Antoinette Alexander’s granddaughter is a student in the district and said the back to school drive is a huge help.
“It helps a lot — her bookbag, her notebooks, her pencils, pens, lunchbox — whatever they give to help her get through the school year,” Alexander said.
Alexander spoke alongside Hartford Mayor Luke Bronin, Superintendent Leslie Torres-Rodriguez, and other advocates and donors at the backpack giveaway for students. Advocates say backpack giveaways meet a crucial need, especially in a district where many students live in poverty and continue to grapple with a shortage of teachers.
Torres-Rodriguez said the district has an 8% vacancy rate for teachers, but said the rate has dropped over the last few weeks as the district has been able to hire more teachers.
Events like these, help the schools focus on academic achievement as well as other pressing issues.

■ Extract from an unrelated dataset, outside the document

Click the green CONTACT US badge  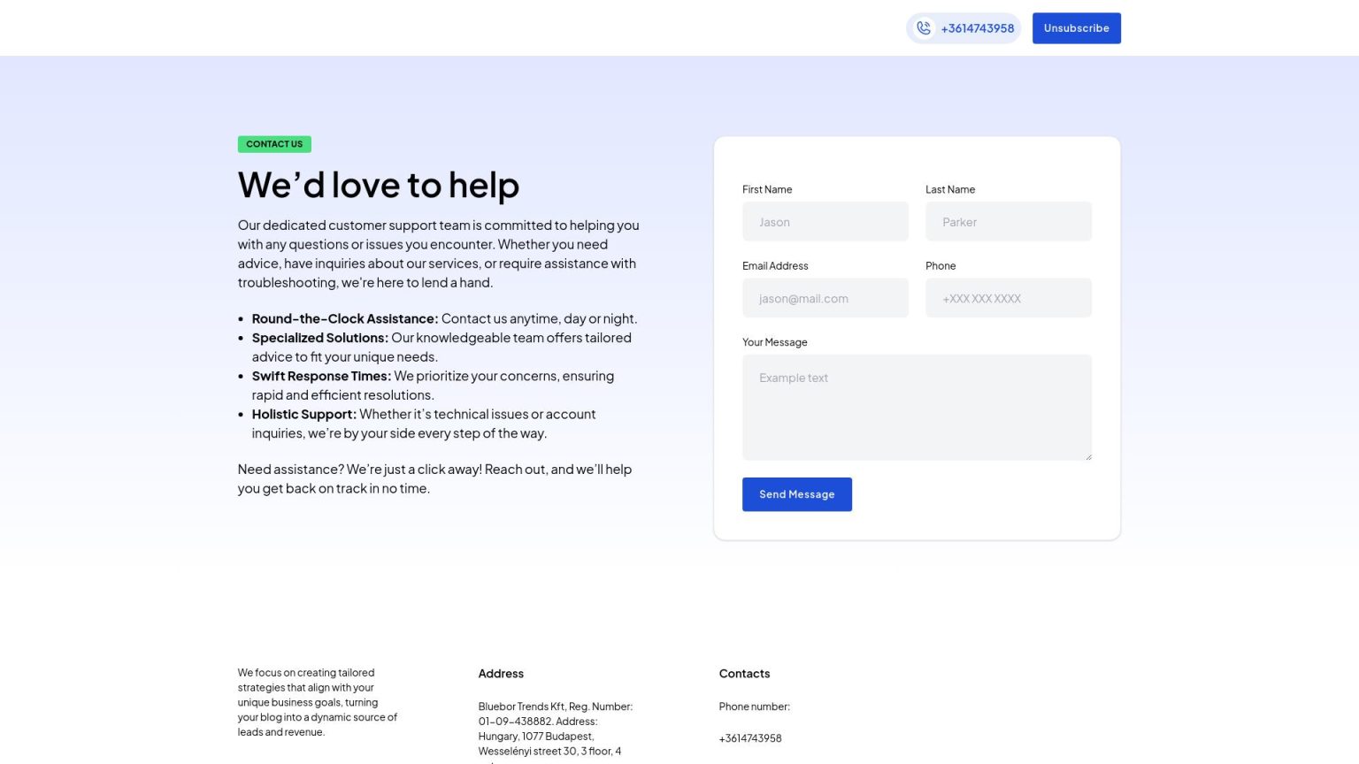pyautogui.click(x=274, y=144)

“It also allows us in the district to focus on our recruitment, supporting our teachers and retaining our teachers,” Torres-Rodriguez said.
Backpack giveaways like these, according to Torres-Rodriguez, are more than just parents getting free stuff for their children, referring to M.D. Fox Elementary School as a community school.
“A community school is a very unique structure, a model that includes supports and programs during the school day, after school. We have food assistance throughout, I mean, they have a pantry in the school,” Torres-Rodriguez said.
The backpack giveaway was lighthearted, with school officials chatting up parents as a DJ played music as they lined up for bags. But they didn’t just get backpacks. Goya Foods was also at the event, handing out 6,000 pounds of food to families in the area. Many families lined up. Hartford’s median household income is $37,477 according to the U.S. Census, and 28.4% of the city population lives in poverty.
Goya Foods Division Manager Luis Carrasquillo also attended the event and said Goya’s participation was an act of gratitude to the city’s population who make up much of Goya’s customer base.
“This is a people that made Goya the company that we are right now. And it's our pleasure to be able to give back to the community, our customers,” Carrasquillo said.